A Wooden Waterfall
The evolution of a master maker's waterfall arm chair
Synopsis: Hank Gilpin has made more than 80 armchairs using his waterfall arm design. The signature arm is cut from a rectangular blank and joins the back leg, front leg, and low side stretchers to form a flat frame. Because of the design, there is no need for side seat rails. See how the armchair has evolved over the years.
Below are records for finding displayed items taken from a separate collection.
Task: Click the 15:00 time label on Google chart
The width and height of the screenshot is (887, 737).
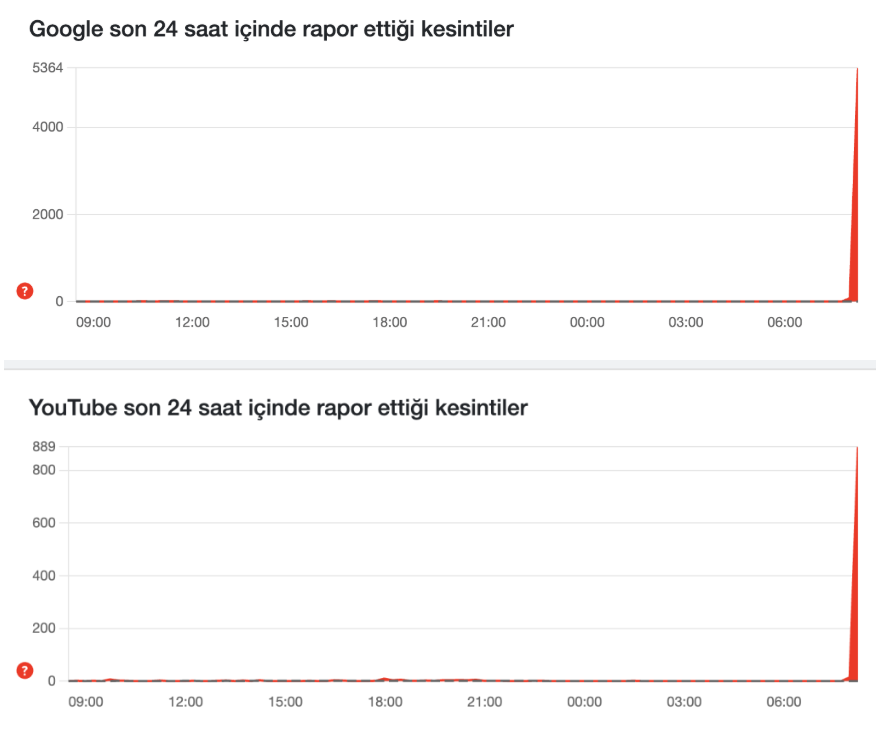Action: tap(291, 322)
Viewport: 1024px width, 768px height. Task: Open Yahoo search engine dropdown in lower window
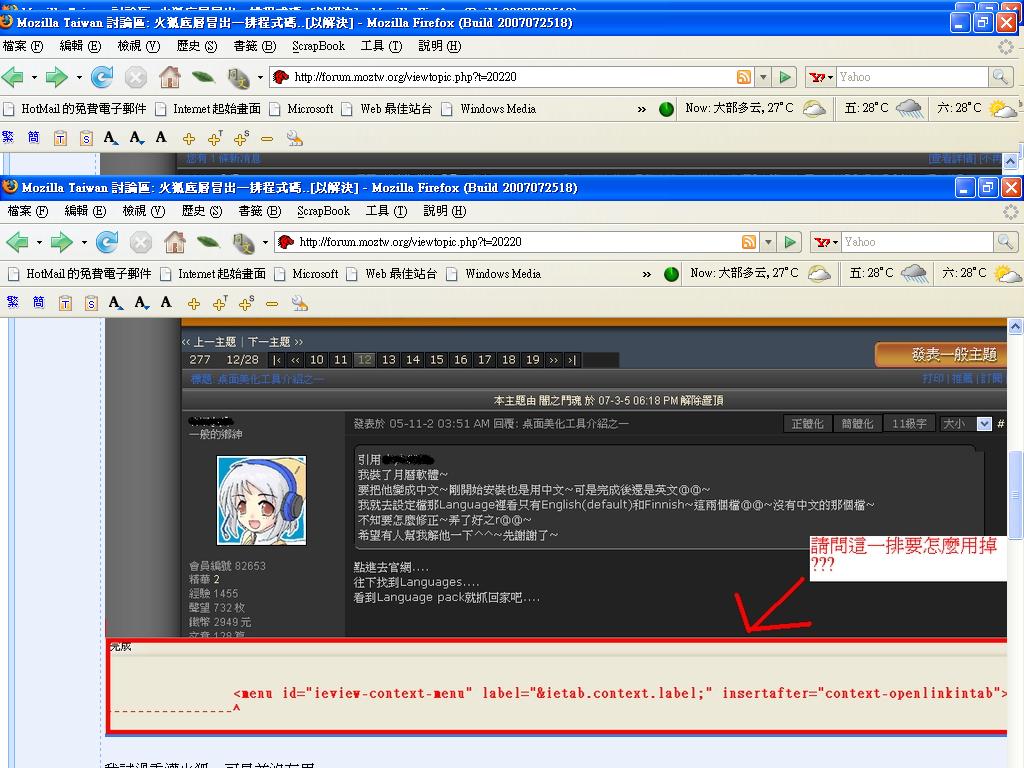824,242
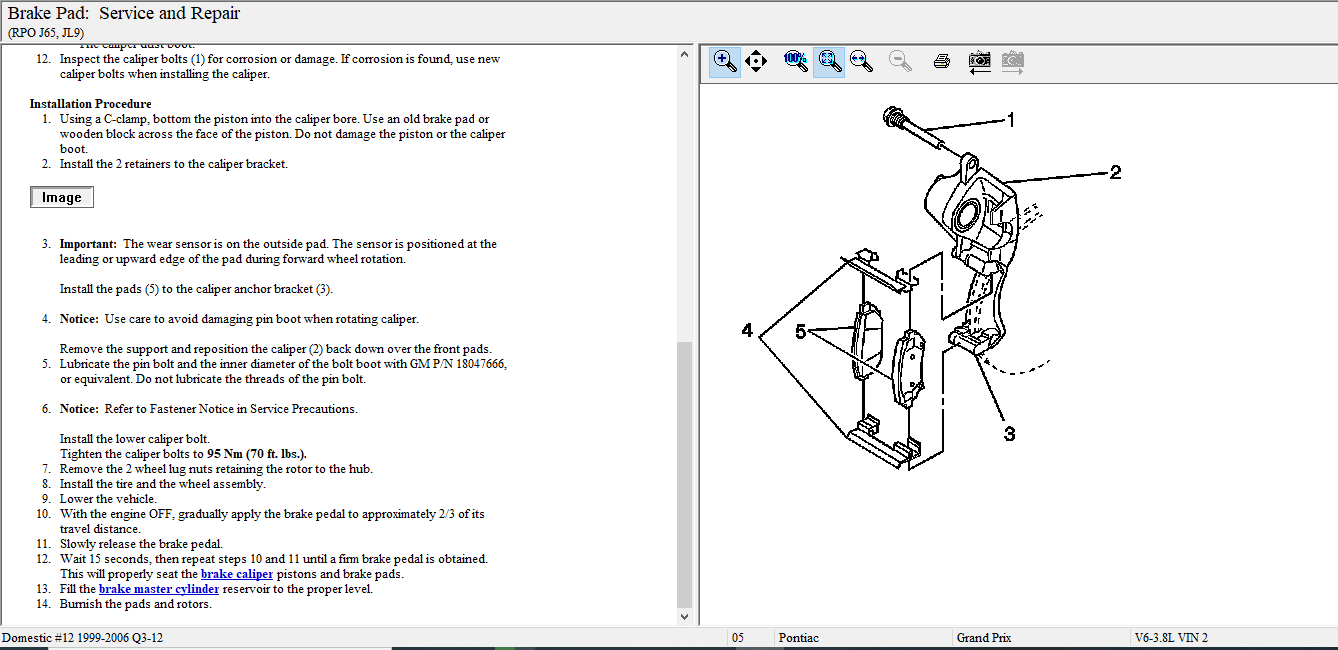Click the next image camera icon
This screenshot has width=1338, height=650.
click(x=1012, y=62)
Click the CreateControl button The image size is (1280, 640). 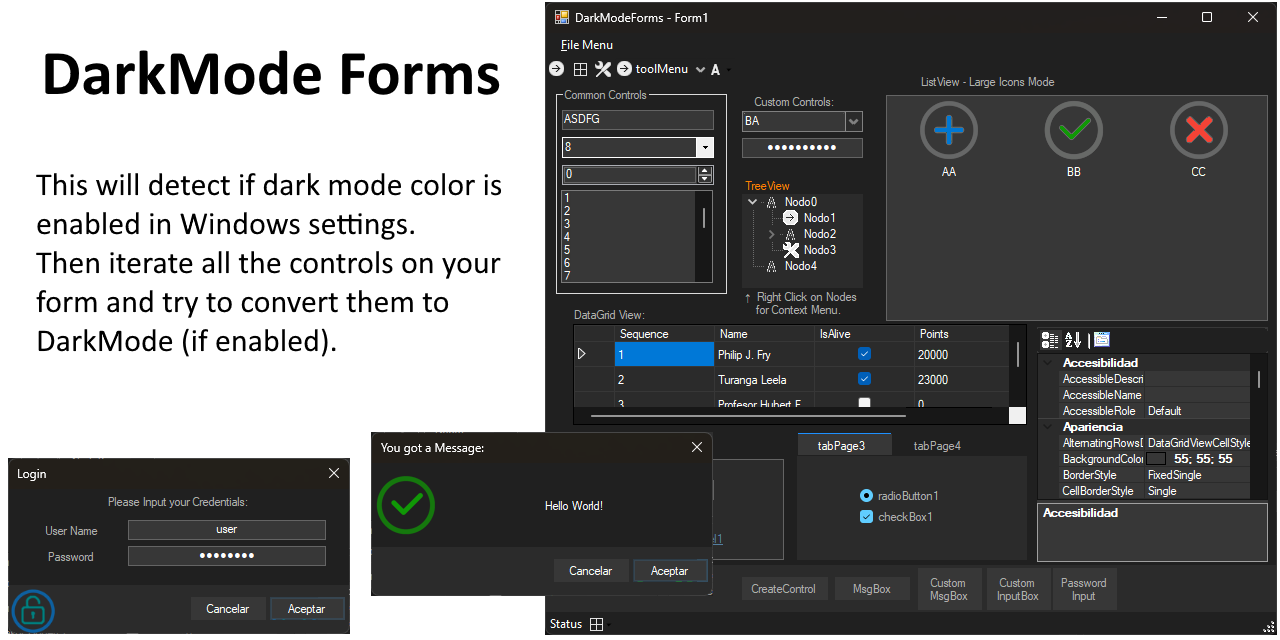(784, 589)
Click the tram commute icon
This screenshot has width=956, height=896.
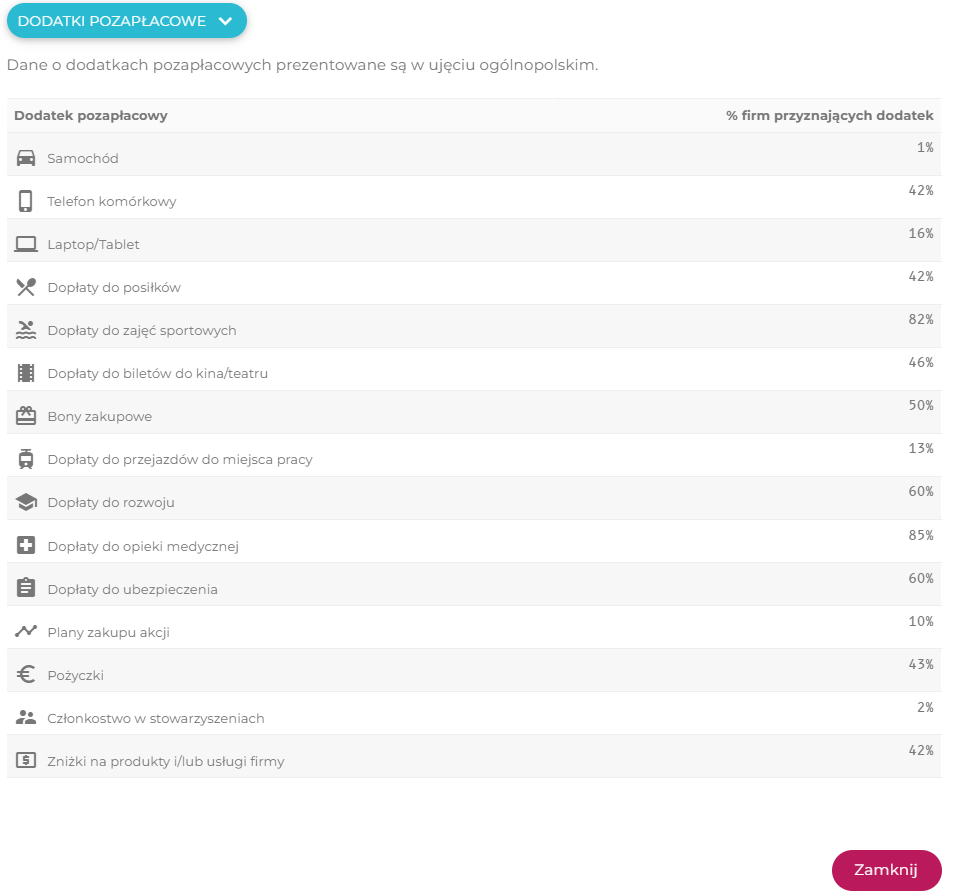[26, 459]
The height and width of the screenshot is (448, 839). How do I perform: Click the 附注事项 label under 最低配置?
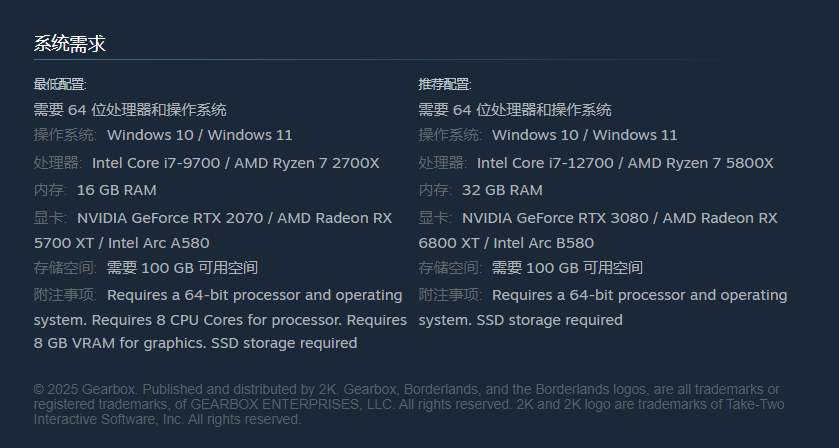click(65, 295)
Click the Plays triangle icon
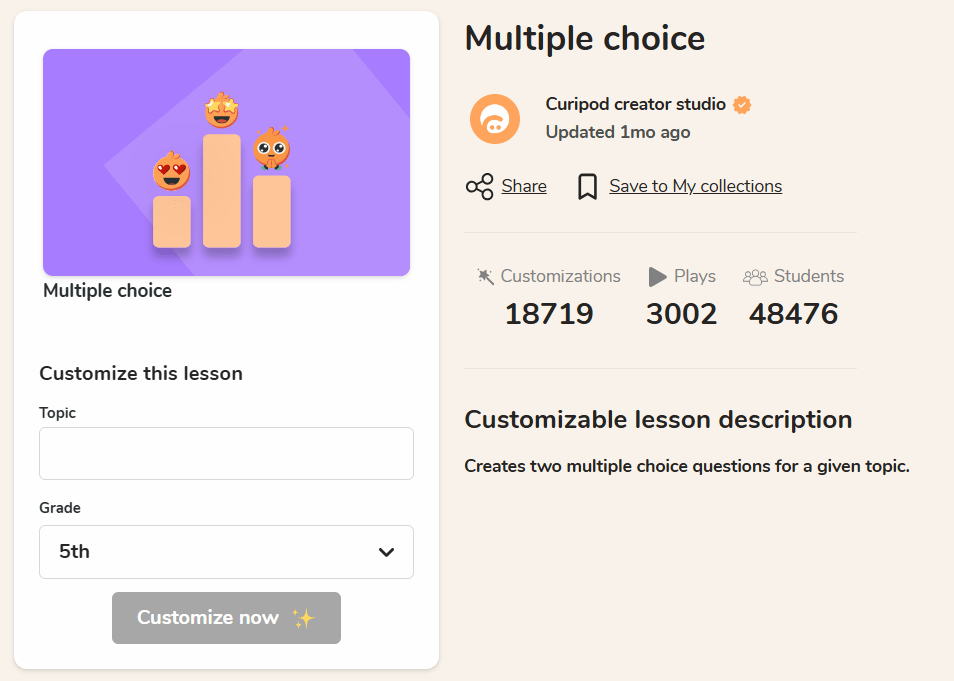Viewport: 954px width, 681px height. pyautogui.click(x=657, y=277)

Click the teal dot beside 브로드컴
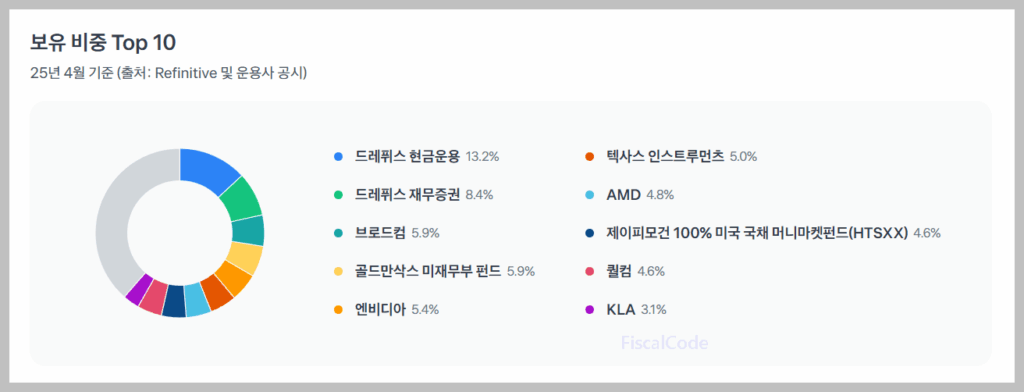[338, 233]
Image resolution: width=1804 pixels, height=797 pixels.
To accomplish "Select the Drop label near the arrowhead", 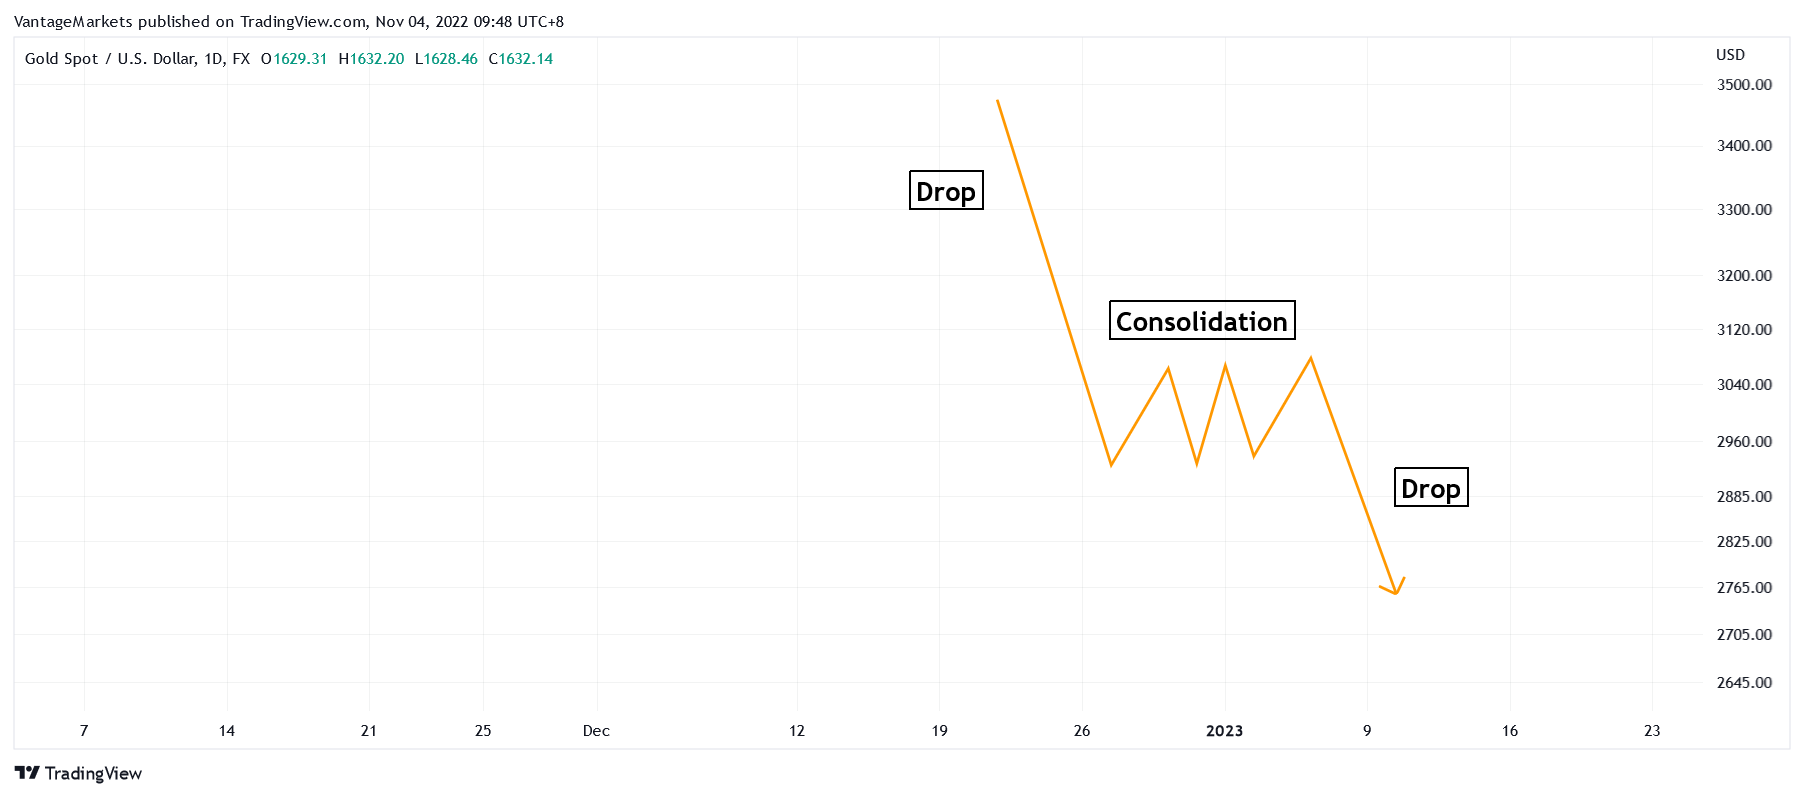I will [x=1430, y=488].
Hank Gilpin’s first waterfall armchair (see the back cover) spawned a series of related designs. Building in sets of 2, 4, 12, and even 24, he has made more than 80 of them. The signature arm—“the triple-blip arm,” as he calls it—is cut from a rectangular blank and joins the back leg, front leg, and low side stretchers to form a flat frame. Gilpin borrowed this approach from a chair by Duncan Phyfe, and it makes his chair far easier to build. He first glues up the two side frames, then joins them with the seat rails and crest rail. The strength of the side frames also allows him to dispense with side seat rails, leaving the vertical lines unbroken.
Breaking down the arm
Gilpin makes the waterfall arm itself in a carefully thoughtout sequence, cutting the joinery while the workpiece still has square reference edges, postponing some of the shaping until after assembly to leave a horn that provides clamping purchase. For maximum strength, the arm meets the front leg in a bridle joint and is through-tenoned into the back leg. Both joints are pinned. The narrow verticals are unshouldered at the top where they enter the mortises on the underside of the arm.
The horn will be bandsawn away and the curve cleaned up with hand tools after the side frame is assembled. The joints are then pinned.